##### INPUT DATA #####

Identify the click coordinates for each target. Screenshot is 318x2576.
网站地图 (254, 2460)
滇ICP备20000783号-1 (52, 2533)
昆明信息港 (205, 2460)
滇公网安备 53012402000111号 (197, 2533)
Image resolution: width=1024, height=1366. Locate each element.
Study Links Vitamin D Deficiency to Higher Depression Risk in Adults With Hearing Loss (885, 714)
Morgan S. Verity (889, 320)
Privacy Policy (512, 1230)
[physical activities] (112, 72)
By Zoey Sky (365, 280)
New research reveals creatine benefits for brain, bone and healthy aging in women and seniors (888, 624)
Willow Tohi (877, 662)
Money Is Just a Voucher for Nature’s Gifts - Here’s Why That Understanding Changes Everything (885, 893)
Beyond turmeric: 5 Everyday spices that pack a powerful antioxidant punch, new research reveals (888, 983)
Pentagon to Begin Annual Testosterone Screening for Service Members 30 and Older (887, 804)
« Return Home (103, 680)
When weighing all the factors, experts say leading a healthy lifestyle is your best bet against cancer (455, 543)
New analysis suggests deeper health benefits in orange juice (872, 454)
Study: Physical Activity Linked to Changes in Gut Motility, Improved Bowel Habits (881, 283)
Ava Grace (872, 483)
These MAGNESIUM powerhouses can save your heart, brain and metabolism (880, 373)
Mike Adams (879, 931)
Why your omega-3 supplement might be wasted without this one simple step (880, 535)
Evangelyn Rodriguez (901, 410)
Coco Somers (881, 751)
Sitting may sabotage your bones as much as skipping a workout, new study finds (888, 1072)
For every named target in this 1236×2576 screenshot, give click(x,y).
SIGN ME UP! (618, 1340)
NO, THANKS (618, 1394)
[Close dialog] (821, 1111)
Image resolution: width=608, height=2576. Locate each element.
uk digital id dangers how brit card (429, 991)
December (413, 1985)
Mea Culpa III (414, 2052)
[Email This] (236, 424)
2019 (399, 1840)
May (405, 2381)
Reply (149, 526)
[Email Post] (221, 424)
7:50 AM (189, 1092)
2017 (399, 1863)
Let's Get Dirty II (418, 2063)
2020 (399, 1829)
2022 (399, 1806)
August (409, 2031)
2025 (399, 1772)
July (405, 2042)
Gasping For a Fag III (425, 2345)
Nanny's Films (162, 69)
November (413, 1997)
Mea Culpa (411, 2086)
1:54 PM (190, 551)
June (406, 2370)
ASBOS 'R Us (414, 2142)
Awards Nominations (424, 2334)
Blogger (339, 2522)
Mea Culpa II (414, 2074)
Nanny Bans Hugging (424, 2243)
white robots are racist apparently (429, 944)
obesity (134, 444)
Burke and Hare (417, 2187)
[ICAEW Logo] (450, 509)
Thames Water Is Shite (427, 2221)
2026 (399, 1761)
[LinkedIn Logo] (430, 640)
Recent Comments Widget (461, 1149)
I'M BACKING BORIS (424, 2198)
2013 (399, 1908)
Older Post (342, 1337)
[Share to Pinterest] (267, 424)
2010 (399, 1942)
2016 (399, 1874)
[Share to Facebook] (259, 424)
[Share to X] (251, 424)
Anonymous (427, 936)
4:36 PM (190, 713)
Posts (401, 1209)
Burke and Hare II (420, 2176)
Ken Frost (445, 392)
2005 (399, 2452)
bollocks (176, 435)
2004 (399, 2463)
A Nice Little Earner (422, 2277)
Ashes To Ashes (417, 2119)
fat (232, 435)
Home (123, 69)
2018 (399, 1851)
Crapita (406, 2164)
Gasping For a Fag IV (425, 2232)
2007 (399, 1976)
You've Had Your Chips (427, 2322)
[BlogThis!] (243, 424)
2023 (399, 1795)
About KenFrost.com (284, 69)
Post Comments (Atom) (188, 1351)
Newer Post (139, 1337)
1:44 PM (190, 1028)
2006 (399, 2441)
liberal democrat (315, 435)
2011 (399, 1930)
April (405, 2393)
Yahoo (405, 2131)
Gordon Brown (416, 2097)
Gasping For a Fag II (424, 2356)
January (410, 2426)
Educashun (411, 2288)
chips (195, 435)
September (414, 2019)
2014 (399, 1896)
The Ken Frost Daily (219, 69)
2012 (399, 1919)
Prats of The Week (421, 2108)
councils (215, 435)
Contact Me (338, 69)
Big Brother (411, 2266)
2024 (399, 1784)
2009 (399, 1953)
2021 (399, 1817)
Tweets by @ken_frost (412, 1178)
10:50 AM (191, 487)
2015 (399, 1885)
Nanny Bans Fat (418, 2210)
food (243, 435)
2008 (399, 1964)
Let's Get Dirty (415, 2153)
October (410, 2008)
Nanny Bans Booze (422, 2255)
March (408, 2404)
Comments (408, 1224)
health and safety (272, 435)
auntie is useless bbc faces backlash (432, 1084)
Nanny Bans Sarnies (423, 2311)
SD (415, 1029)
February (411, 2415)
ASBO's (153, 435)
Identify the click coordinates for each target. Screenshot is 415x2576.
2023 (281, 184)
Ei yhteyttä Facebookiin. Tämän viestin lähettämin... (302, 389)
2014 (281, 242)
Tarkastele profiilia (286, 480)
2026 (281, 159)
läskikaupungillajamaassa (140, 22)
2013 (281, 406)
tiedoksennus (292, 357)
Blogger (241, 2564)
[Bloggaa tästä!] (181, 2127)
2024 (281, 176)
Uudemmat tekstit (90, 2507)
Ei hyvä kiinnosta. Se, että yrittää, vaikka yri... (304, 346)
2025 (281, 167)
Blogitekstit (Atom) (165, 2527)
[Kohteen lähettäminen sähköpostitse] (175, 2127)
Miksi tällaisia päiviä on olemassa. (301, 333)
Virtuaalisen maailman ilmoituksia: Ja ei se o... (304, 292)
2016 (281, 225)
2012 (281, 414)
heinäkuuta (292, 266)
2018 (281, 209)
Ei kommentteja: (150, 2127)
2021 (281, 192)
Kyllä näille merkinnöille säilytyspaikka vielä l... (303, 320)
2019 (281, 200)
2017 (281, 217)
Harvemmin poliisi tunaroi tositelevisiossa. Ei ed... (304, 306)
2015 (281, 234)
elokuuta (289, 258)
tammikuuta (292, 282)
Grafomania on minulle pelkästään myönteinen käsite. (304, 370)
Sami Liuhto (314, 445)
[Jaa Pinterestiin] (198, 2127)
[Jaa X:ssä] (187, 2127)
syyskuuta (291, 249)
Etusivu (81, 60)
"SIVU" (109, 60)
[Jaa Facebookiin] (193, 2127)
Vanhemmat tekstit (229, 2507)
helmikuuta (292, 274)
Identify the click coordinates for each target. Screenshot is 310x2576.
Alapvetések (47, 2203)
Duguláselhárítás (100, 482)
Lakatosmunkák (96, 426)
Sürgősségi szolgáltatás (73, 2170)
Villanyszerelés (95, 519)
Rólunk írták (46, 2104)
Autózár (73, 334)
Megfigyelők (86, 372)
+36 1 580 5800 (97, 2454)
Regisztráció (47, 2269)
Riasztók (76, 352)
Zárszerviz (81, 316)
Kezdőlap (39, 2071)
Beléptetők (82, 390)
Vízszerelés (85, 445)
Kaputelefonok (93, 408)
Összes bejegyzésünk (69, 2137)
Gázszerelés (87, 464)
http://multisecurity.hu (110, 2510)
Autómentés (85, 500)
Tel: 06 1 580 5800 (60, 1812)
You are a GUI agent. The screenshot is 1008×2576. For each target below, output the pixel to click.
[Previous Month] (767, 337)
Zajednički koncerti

#####

Reproduce each line in the listing above that mentions the string "Nanny".

EXERCISE OUTPUT:
Nanny's Films (162, 69)
Nanny Bans Hugging (424, 2243)
Nanny Bans Fat (418, 2210)
Nanny Bans Booze (422, 2255)
Nanny Bans Sarnies (423, 2311)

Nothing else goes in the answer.